Nowadays, you may find that Mothers’ Day is over-commercialised instead of simply being a day dedicated to celebrating our mothers, their sacrifices, their love, and everything that they do for us. But why is it celebrated on a different date each year, and why don’t we celebrate it in May, which is when many countries dedicate a day to mothers?
Why is Mothers’ Day in March?
The origins of Mothering Sunday, or as we know it now, Mothers’ Day, dates back to the 16th century. Every year on the fourth Sunday in Lent, and three weeks before Easter Sunday, people working away from their place of birth would be allowed time off to visit their “mother church”, namely their home church – the main church in their village. The rite was often associated with honouring Mary, the mother of Jesus. Mothering Sunday was therefore a day to be celebrated by everyone, as families would come together in their home church.
Celebrating Mothers’ Day
The modern version of Mothers’ Day is all about celebrating your mother or someone who is like a mother to you. But it can be an emotional and challenging time for those who no longer have a mother, never knew their mother, do not have a good relationship with their mother, have lost children or desperately want to be a mother themselves. For some people Mothers’ Day is a day of real happiness, whereas for others it can seem a cruel and lonely day.

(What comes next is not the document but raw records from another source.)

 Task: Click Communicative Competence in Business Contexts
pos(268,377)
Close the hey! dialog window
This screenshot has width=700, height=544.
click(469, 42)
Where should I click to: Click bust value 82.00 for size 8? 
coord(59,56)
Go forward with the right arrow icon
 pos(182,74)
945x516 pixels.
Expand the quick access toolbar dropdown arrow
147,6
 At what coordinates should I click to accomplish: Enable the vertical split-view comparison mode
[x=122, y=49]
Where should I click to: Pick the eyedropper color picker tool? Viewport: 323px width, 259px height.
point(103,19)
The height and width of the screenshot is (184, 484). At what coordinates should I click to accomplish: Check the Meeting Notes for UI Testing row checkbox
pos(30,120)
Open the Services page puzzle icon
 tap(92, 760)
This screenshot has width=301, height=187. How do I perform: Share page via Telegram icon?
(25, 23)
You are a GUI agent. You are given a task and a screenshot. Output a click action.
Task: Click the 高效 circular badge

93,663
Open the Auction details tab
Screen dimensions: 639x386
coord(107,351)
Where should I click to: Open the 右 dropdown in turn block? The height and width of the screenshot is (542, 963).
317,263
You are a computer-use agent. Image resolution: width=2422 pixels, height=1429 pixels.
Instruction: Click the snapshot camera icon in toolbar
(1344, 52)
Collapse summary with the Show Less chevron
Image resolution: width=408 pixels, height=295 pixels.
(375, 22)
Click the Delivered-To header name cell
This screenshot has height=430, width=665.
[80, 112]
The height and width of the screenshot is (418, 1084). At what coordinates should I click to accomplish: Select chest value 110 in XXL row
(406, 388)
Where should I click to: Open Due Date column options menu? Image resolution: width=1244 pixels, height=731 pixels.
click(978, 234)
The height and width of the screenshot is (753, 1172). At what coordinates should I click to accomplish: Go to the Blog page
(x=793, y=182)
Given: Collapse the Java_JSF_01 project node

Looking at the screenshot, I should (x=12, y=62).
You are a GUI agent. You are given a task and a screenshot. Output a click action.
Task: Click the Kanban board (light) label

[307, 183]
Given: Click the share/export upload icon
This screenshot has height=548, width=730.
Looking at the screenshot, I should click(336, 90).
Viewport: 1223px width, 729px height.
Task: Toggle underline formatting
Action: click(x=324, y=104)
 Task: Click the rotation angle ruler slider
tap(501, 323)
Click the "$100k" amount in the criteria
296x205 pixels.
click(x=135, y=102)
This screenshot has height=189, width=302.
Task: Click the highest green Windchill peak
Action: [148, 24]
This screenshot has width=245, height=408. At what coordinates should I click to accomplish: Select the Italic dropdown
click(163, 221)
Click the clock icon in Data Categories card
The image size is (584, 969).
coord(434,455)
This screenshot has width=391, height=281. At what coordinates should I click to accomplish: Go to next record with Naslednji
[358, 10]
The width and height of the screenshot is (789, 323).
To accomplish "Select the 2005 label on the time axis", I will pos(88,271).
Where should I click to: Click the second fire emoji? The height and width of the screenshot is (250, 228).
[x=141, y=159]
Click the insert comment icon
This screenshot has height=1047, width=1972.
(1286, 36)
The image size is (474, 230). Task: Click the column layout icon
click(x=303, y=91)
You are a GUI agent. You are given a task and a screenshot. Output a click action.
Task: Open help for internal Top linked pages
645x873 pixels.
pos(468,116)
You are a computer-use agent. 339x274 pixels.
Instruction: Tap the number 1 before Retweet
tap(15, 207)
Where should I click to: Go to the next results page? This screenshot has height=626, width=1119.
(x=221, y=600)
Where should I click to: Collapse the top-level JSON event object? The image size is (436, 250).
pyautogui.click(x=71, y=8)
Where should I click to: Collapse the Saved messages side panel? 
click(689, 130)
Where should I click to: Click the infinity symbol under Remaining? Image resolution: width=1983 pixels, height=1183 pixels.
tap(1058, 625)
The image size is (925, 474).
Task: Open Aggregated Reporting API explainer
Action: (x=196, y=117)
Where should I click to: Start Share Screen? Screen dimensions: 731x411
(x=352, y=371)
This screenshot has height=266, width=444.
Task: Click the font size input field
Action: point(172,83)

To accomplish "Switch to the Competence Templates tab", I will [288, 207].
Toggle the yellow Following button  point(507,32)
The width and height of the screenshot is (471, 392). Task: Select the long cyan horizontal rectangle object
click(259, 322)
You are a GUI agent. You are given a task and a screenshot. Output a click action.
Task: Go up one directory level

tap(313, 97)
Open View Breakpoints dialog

Mothers’ Day, whatever your personal situation may be, is an opportunity to show your Resilience. For those of you who have a mother to celebrate, it may seem that there is nothing Resilient about the day. But if you have read our previous blogs about the five pillars of Resilience you will have seen that resource identification plays an important part in your Resilience, especially with regards to positive relationships. So seize the opportunity on Mothers’ Day not only to thank your mother for everything she does, but also spend some time reflecting on just how much she gives you on a daily basis, and everything she has done for you throughout your life.
The power of Resilience
For those of us who do not have a mother present in our lives, then the situation is different. At difficult times in the year it’s important to focus on staying Resilient, but how do you show Resilience during these challenging times?
We can show our Resilience in various ways, for example simply allowing ourselves to grieve, rejoicing at fond memories, or identifying the ways in which we have been made stronger whether it be through the presence or absence of a mother. We can also use the “Reframe Strategy” described in our online Resilience course; instead of focusing on what we haven’t got and who we haven’t got near us on Mothers’ Day, try looking at the bigger picture and focus on what we have got, namely who is there for us, fighting our corner.
Regardless of your situation on Mothers’ Day, it’s important to remember the origins of Mothering Sunday and the coming together of families. For a lot of people, parents are an invaluable resource. The love a parent has is unconditional, but there are also other people in our lives whose actions help and support us to stay Resilient. Mothers’ Day is therefore a good opportunity to practise a key strategy of Resilience and maximise your family relationships as well as all your other positive relationships. It’s not about buying expensive bouquets of flowers, or fancy gifts, just taking some time to “be there” with a loved one either in person or virtually will make their day.
Happy Mothers’ Day from all of us at Beaumont Resilience Training.